**Exercise requirements**
Change "Navajo" to "Cherokee" in the notes on the obfuscated program below, then write out everything from "That includes ‘unused" down to "space for obfuscation!" with that edit.

**Excerpt**

Please, if you do read it, and I know the judges will at least, take care and maybe eat some great chocolate (like the final comment suggests) after doing so as you might need it. It was really hard for me to go through and I had to go through it more than once after making some significant changes (and fixes) to the code (when printing files it used to add an extra space to the beginning of lines after the first line, for example) I have provided the file as the judges now appreciate educational value and also because by commenting it I could show the obfuscation techniques in the code itself, plus it is so twisted it amuses me (sorry if I stress anyone out). Nevertheless I will try and list a few things, some of which were not mentioned in the code (I think).
I might also add that if there is some inconsistency it came later on though I don’t think there is any.
The dict
is kind of obfuscated. Not really but kind of (see how to unravel
it if you wish to know). Even after you figure it out though it won’t
help you understand the program.
main()
is rather funny. Who cares about ‘possible’ misuse of comma operator,
unused parameters and bitwise negation of a boolean expression if it hides
details? Comma operator is used elsewhere as well but who cares? Actually the
great thing, which is discussed in the Compiling/Warnings section, some warnings
actually, if fixed, WOULD BREAK THE CODE (and none of them are relevant in any
case); some can be silenced by casting to void but even in some of those cases
the warning is incorrect in what it’s saying.
That includes ‘unused value’ or should I say ‘“unused” value’?
The array B
won’t make any sense to most people. How I use it probably is not
exactly clear either. Earlier on I had words of the Navajo language as variable
and function names but I couldn’t do everything I did without changing it; in
fact when I originally wrote it before the change in size limits the program was
pushing the limits and obfuscation was not as good and there were several bugs
to fix as well, leaving virtually no space for obfuscation!
But of course single letter names don’t convey anything either. But before I can discuss anything else I better discuss the anonymous struct that holds state that can vary from function to function. Here are some examples.
F((c=((~~!!~!9u|2**"9"-15u/ *"0"-2u)<<~~!~!~9u),c&=9u,&(struct a){ .l=1, .s=a[c],.v= { &w, &w } } ));
Z(&(struct a){ .v = { t, I } ,.l=c, .h=a} );
if (a->v[2](&(struct a){ .w=a->a->w, .c=a->x} ))
c->w = strdup(X?a->v[a->l](&(struct a){ .s=a->S} ):a->v[a->e==0](&(struct a){ .s=a->N} ));
c->c = strdup(X?a->v[1](&(struct a){ .s=a->N} ):a->v[a->l](&(struct a){ .s=a->S} ));
while (a->S)
if ((a->y=strdup(a->S))) {
(*a->v)(&(struct a){ .v[2]=Y, .x=a->y} ); a->S = strtok(0, " \t"); free(a->y); a->y=0;
These are truly nasty beyond the look because what it does is it allows me to
have the same data in a struct (outside the struct and in a sense in the
struct) do different things in different places. In fact the only reason I need
the two variables struct a *f
an struct a *c
is because of the linked list;
everything else is anonymous in the functions!

**Stored rows**
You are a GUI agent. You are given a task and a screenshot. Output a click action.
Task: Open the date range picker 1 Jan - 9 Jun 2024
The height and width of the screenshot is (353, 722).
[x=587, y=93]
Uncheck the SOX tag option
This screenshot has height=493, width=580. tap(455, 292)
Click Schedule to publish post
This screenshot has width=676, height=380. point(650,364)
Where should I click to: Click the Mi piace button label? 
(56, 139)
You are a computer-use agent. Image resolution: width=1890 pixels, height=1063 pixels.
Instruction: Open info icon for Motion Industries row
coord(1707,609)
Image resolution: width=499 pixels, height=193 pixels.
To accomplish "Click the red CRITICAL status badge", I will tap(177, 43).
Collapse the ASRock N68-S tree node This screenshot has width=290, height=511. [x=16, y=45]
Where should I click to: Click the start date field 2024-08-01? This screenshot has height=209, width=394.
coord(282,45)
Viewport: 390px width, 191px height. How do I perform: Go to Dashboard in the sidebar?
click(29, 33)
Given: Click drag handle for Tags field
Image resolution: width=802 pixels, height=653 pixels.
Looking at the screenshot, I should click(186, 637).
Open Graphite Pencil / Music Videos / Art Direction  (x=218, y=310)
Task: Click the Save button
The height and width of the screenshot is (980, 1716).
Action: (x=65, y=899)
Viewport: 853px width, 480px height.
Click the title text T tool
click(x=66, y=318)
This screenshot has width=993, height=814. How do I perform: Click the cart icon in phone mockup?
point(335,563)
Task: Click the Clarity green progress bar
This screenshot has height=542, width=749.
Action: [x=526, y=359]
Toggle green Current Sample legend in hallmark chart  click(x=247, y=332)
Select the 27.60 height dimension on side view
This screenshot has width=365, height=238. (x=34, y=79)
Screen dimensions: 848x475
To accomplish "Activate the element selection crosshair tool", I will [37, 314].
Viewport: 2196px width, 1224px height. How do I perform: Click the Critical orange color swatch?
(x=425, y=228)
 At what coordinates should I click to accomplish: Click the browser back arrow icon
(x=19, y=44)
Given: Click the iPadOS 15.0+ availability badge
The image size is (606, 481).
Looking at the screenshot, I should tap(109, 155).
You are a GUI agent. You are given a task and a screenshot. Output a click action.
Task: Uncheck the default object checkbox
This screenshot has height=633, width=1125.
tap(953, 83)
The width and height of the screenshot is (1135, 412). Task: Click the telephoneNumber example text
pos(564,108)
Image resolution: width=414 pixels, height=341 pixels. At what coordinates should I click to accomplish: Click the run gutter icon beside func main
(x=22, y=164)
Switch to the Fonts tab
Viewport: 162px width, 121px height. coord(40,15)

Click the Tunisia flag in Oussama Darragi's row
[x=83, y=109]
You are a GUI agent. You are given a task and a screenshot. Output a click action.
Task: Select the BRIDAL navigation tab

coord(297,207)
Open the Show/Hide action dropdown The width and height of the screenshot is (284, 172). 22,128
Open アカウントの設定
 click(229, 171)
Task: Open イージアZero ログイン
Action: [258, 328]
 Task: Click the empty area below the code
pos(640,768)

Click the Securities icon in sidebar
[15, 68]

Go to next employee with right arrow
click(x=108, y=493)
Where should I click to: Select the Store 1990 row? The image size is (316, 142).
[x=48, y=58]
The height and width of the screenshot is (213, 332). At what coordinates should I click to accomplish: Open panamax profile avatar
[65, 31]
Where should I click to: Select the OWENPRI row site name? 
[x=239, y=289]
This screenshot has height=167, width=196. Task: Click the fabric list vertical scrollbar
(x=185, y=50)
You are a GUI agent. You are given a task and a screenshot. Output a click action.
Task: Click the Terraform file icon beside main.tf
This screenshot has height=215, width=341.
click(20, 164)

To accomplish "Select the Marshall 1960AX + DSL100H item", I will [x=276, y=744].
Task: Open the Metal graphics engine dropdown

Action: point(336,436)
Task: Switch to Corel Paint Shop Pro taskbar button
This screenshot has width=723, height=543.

**Exercise result**
That includes ‘unused value’ or should I say ‘“unused” value’?
The array B
won’t make any sense to most people. How I use it probably is not
exactly clear either. Earlier on I had words of the Cherokee language as variable
and function names but I couldn’t do everything I did without changing it; in
fact when I originally wrote it before the change in size limits the program was
pushing the limits and obfuscation was not as good and there were several bugs
to fix as well, leaving virtually no space for obfuscation!